Trecho escolhido:
··········
Os títulos protocolados perante o Cartório Eloy Nunes até a data que antecedeu a comunicação da entrada em exercício do Registrador Cézar Júnior Cabral na Segunda Circunscrição Imobiliária (13/07/2021) devem ser finalizados pelo próprio Cartório Eloy Nunes, porque não são nulos, ao contrário, são validos e legais. Além disso, mantém-se a competência do Cartório do 1º Ofício para a prática dos atos de averbação, tudo nos moldes da decisão e artigos acima citados.  

 

Posteriormente, em decisão definitiva datada de 2/2/2023, o que ensejou a apresentação de emenda à inicial pelo requerente (Id 5053736), a juíza corregedora proferiu sentença administrativa indeferindo a pretensão do requerente para que o 1º Ofício se abstivesse de realizar averbações em desacordo com o art. 169, da Lei nº 6.015/1973 (Lei de Registros Públicos – LRP) (Id 5053741). 

Finalizadas as apreciações sobre o tema no âmbito do TJAP, o requerente combate as decisões da magistrada por meio deste procedimento. 

Na análise da tutela cautelar aqui proposta, em um primeiro olhar sobre a matéria, deferi o pedido e determinei a suspensão parcial “dos efeitos da Decisão da Juíza Corregedora da Comarca de Macapá-AP (Id. 5053741) e para determinar que a 1ª Circunscrição Imobiliária da Comarca de Macapá-AP se abstenha de realizar averbações nas matrículas de imóveis de competência da 2ª Circunscrição Imobiliária da Comarca de Macapá-AP, excetuados os casos previstos no § 18, do art. 176, da Lei nº 6.015/73, até o julgamento final deste PCA” (Id 5394935).

Entretanto, ao analisar o mérito da causa – momento em que é possível um exame mais aprofundado de todo o contexto fático e jurídico da causa – e diante dos fortes argumentos apresentados nos votos divergentes consignados em relação à ratificação da liminar outrora deferida e levada a julgamento Plenário na 3ª Sessão Virtual (Id’s 5394935 e 5484518) – entendo que o caso é de improcedência do PCA. 

De fato, as divergências apresentadas pelo Corregedor Nacional de Justiça, o Ministro Luis Felipe Salomão, e pelo Conselheiro José Edivaldo Rocha Rotondano seguiram a mesma diretriz ao entender pela existência da competência residual e por isso a possibilidade de realização de atos de averbação na matrícula originária de imóveis que passaram a pertencer à circunscrição diversa daquela que realizou registro, assim como dispõe o art. 169, I, da LRP, com a redação dada pela Lei nº 14.382/2022.

Confira-se os principais trechos dos votos:

Divergência do Corregedor-Geral de Justiça:

[...]

Destarte, é possível observar que o princípio da territorialidade (previsto no caput do supratranscrito art. 169) não é absoluto, sendo excetuado em algumas hipóteses – dentre as quais: no caso de averbação a ser feita na matrícula de origem do imóvel que tenha passado a pertencer a outra circunscrição.
··········
Dados guardados:
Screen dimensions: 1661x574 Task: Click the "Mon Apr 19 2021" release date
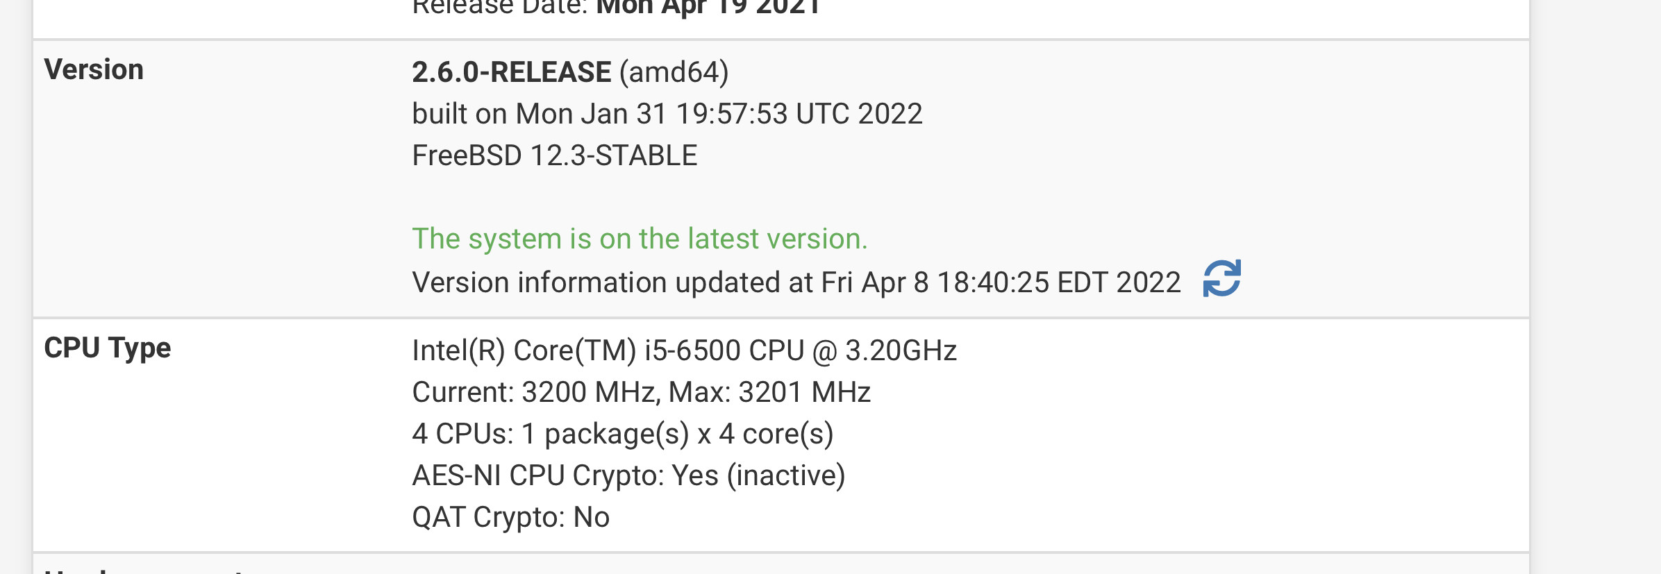708,7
··········
Tarefas a fazer:
1/ Copie do trecho escolhido a parte entre "Os títulos protocolados" e "LRP) (Id 5053741).", inclusive.
2/ Responda com base no trecho escolhido:
(a) Em que data foi dada a decisão definitiva da juíza corregedora?
(b) Em qual sessão virtual a ratificação da liminar foi levada a julgamento Plenário?
(c) Segundo a divergência do Corregedor-Geral de Justiça, qual princípio não é absoluto?

Respostas em ordem:
1/
Os títulos protocolados perante o Cartório Eloy Nunes até a data que antecedeu a comunicação da entrada em exercício do Registrador Cézar Júnior Cabral na Segunda Circunscrição Imobiliária (13/07/2021) devem ser finalizados pelo próprio Cartório Eloy Nunes, porque não são nulos, ao contrário, são validos e legais. Além disso, mantém-se a competência do Cartório do 1º Ofício para a prática dos atos de averbação, tudo nos moldes da decisão e artigos acima citados.  

 

Posteriormente, em decisão definitiva datada de 2/2/2023, o que ensejou a apresentação de emenda à inicial pelo requerente (Id 5053736), a juíza corregedora proferiu sentença administrativa indeferindo a pretensão do requerente para que o 1º Ofício se abstivesse de realizar averbações em desacordo com o art. 169, da Lei nº 6.015/1973 (Lei de Registros Públicos – LRP) (Id 5053741).

2/
(a) 2/2/2023.
(b) Na 3ª Sessão Virtual.
(c) O princípio da territorialidade.